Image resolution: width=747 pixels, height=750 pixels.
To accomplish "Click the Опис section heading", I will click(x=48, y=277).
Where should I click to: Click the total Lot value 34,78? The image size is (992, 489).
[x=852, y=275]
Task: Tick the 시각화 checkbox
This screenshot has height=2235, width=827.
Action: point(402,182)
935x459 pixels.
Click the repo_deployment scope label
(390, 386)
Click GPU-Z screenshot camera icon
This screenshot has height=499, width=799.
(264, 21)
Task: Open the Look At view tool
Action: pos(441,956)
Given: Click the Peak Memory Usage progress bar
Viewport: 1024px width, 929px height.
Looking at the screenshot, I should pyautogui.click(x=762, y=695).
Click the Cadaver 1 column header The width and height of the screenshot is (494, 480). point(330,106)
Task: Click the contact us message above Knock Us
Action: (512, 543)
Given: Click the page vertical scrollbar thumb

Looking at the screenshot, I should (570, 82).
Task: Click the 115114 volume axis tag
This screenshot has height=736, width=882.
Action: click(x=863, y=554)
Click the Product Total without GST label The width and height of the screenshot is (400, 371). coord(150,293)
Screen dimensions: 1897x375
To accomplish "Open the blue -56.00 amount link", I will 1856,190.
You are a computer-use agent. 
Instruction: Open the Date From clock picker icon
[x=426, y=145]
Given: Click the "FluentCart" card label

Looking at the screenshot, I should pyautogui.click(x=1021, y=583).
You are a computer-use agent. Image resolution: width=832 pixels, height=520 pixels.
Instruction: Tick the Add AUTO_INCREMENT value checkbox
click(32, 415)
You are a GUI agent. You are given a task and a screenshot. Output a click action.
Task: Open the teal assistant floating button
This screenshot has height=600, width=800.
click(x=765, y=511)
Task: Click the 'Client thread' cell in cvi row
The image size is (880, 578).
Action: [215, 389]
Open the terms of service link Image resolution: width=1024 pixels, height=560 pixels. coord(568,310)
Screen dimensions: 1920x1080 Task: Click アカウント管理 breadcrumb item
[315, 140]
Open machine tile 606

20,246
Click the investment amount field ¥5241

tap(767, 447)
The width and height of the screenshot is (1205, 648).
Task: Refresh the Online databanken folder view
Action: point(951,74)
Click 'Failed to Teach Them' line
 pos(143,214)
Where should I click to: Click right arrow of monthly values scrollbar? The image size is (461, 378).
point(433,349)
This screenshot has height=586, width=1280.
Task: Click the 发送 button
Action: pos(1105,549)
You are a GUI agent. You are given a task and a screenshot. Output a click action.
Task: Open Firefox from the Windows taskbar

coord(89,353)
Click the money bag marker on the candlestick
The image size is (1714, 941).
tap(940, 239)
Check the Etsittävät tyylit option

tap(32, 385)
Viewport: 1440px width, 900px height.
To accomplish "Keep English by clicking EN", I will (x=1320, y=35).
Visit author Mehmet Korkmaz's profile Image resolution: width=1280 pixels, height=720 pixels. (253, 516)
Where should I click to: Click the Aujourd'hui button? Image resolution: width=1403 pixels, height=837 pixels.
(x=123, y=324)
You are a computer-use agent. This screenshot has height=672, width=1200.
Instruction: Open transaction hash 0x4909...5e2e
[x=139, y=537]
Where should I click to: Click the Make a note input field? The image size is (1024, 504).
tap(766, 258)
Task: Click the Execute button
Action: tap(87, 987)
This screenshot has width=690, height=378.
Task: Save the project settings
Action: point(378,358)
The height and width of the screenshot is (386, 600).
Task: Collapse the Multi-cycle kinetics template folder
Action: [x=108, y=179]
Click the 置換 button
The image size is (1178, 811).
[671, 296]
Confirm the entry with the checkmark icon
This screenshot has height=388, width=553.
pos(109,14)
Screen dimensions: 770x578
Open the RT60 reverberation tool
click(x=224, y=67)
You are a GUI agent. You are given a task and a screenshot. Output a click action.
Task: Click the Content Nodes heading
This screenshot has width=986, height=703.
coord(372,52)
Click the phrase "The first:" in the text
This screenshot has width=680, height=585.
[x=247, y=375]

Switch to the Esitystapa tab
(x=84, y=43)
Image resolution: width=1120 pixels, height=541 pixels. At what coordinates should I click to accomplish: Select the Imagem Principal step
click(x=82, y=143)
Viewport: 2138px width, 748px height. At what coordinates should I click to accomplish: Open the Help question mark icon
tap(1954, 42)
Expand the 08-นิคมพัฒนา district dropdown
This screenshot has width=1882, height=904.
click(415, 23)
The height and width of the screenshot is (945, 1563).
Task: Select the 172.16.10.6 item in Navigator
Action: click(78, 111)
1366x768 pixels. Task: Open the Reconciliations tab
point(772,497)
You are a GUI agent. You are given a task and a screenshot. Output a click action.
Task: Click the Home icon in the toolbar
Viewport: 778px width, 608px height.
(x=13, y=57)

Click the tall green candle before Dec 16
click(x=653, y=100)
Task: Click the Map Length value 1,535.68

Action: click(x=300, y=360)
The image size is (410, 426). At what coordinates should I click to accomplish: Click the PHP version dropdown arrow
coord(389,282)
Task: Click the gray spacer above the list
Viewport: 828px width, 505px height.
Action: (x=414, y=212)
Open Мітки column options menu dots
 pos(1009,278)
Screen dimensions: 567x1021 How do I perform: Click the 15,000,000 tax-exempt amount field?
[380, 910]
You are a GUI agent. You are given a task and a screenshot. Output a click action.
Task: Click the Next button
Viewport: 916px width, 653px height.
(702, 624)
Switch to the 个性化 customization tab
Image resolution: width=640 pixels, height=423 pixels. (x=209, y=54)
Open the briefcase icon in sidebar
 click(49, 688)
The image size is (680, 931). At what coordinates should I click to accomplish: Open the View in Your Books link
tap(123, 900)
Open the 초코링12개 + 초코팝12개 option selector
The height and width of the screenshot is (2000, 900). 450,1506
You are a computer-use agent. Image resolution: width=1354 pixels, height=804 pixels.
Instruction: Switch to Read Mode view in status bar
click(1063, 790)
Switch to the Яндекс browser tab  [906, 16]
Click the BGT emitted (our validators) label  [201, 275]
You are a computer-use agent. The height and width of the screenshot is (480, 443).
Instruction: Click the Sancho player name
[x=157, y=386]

→ **Task instructions**
Without altering a single word, write out the whole listing.

→ **Answer box**
Image resolution: width=747 pixels, height=750 pixels.
To accomplish "Click the Опис section heading", I will click(x=48, y=277).
Where should I click to: Click the total Lot value 34,78? The image size is (992, 489).
[x=852, y=275]
Task: Tick the 시각화 checkbox
This screenshot has height=2235, width=827.
Action: point(402,182)
935x459 pixels.
Click the repo_deployment scope label
(390, 386)
Click GPU-Z screenshot camera icon
This screenshot has height=499, width=799.
(264, 21)
Task: Open the Look At view tool
Action: pos(441,956)
Given: Click the Peak Memory Usage progress bar
Viewport: 1024px width, 929px height.
Looking at the screenshot, I should pyautogui.click(x=762, y=695).
Click the Cadaver 1 column header The width and height of the screenshot is (494, 480). point(330,106)
Task: Click the contact us message above Knock Us
Action: (512, 543)
Given: Click the page vertical scrollbar thumb

Looking at the screenshot, I should (570, 82).
Task: Click the 115114 volume axis tag
This screenshot has height=736, width=882.
Action: click(x=863, y=554)
Click the Product Total without GST label The width and height of the screenshot is (400, 371). coord(150,293)
Screen dimensions: 1897x375
To accomplish "Open the blue -56.00 amount link", I will 1856,190.
You are a computer-use agent. 
Instruction: Open the Date From clock picker icon
[x=426, y=145]
Given: Click the "FluentCart" card label

Looking at the screenshot, I should pyautogui.click(x=1021, y=583).
You are a computer-use agent. Image resolution: width=832 pixels, height=520 pixels.
Instruction: Tick the Add AUTO_INCREMENT value checkbox
click(32, 415)
You are a GUI agent. You are given a task and a screenshot. Output a click action.
Task: Open the teal assistant floating button
This screenshot has height=600, width=800.
click(x=765, y=511)
Task: Click the 'Client thread' cell in cvi row
The image size is (880, 578).
Action: [215, 389]
Open the terms of service link Image resolution: width=1024 pixels, height=560 pixels. coord(568,310)
Screen dimensions: 1920x1080 Task: Click アカウント管理 breadcrumb item
[315, 140]
Open machine tile 606

20,246
Click the investment amount field ¥5241

tap(767, 447)
The width and height of the screenshot is (1205, 648).
Task: Refresh the Online databanken folder view
Action: point(951,74)
Click 'Failed to Teach Them' line
 pos(143,214)
Where should I click to: Click right arrow of monthly values scrollbar? The image size is (461, 378).
point(433,349)
This screenshot has height=586, width=1280.
Task: Click the 发送 button
Action: pos(1105,549)
You are a GUI agent. You are given a task and a screenshot. Output a click action.
Task: Open Firefox from the Windows taskbar

coord(89,353)
Click the money bag marker on the candlestick
The image size is (1714, 941).
tap(940, 239)
Check the Etsittävät tyylit option

tap(32, 385)
Viewport: 1440px width, 900px height.
To accomplish "Keep English by clicking EN", I will (x=1320, y=35).
Visit author Mehmet Korkmaz's profile Image resolution: width=1280 pixels, height=720 pixels. (253, 516)
Where should I click to: Click the Aujourd'hui button? Image resolution: width=1403 pixels, height=837 pixels.
(x=123, y=324)
You are a computer-use agent. This screenshot has height=672, width=1200.
Instruction: Open transaction hash 0x4909...5e2e
[x=139, y=537]
Where should I click to: Click the Make a note input field? The image size is (1024, 504).
tap(766, 258)
Task: Click the Execute button
Action: tap(87, 987)
This screenshot has width=690, height=378.
Task: Save the project settings
Action: point(378,358)
The height and width of the screenshot is (386, 600).
Task: Collapse the Multi-cycle kinetics template folder
Action: [x=108, y=179]
Click the 置換 button
The image size is (1178, 811).
[671, 296]
Confirm the entry with the checkmark icon
This screenshot has height=388, width=553.
pos(109,14)
Screen dimensions: 770x578
Open the RT60 reverberation tool
click(x=224, y=67)
You are a GUI agent. You are given a task and a screenshot. Output a click action.
Task: Click the Content Nodes heading
This screenshot has width=986, height=703.
coord(372,52)
Click the phrase "The first:" in the text
This screenshot has width=680, height=585.
[x=247, y=375]

Switch to the Esitystapa tab
(x=84, y=43)
Image resolution: width=1120 pixels, height=541 pixels. At what coordinates should I click to accomplish: Select the Imagem Principal step
click(x=82, y=143)
Viewport: 2138px width, 748px height. At what coordinates should I click to accomplish: Open the Help question mark icon
tap(1954, 42)
Expand the 08-นิคมพัฒนา district dropdown
This screenshot has width=1882, height=904.
click(415, 23)
The height and width of the screenshot is (945, 1563).
Task: Select the 172.16.10.6 item in Navigator
Action: click(78, 111)
1366x768 pixels. Task: Open the Reconciliations tab
point(772,497)
You are a GUI agent. You are given a task and a screenshot. Output a click action.
Task: Click the Home icon in the toolbar
Viewport: 778px width, 608px height.
(x=13, y=57)

Click the tall green candle before Dec 16
click(x=653, y=100)
Task: Click the Map Length value 1,535.68

Action: click(x=300, y=360)
The image size is (410, 426). At what coordinates should I click to accomplish: Click the PHP version dropdown arrow
coord(389,282)
Task: Click the gray spacer above the list
Viewport: 828px width, 505px height.
Action: (x=414, y=212)
Open Мітки column options menu dots
 pos(1009,278)
Screen dimensions: 567x1021 How do I perform: Click the 15,000,000 tax-exempt amount field?
[380, 910]
You are a GUI agent. You are given a task and a screenshot. Output a click action.
Task: Click the Next button
Viewport: 916px width, 653px height.
(702, 624)
Switch to the 个性化 customization tab
Image resolution: width=640 pixels, height=423 pixels. (x=209, y=54)
Open the briefcase icon in sidebar
 click(49, 688)
The image size is (680, 931). At what coordinates should I click to accomplish: Open the View in Your Books link
tap(123, 900)
Open the 초코링12개 + 초코팝12개 option selector
The height and width of the screenshot is (2000, 900). 450,1506
You are a computer-use agent. Image resolution: width=1354 pixels, height=804 pixels.
Instruction: Switch to Read Mode view in status bar
click(1063, 790)
Switch to the Яндекс browser tab  [906, 16]
Click the BGT emitted (our validators) label  [201, 275]
You are a computer-use agent. The height and width of the screenshot is (480, 443).
Instruction: Click the Sancho player name
[x=157, y=386]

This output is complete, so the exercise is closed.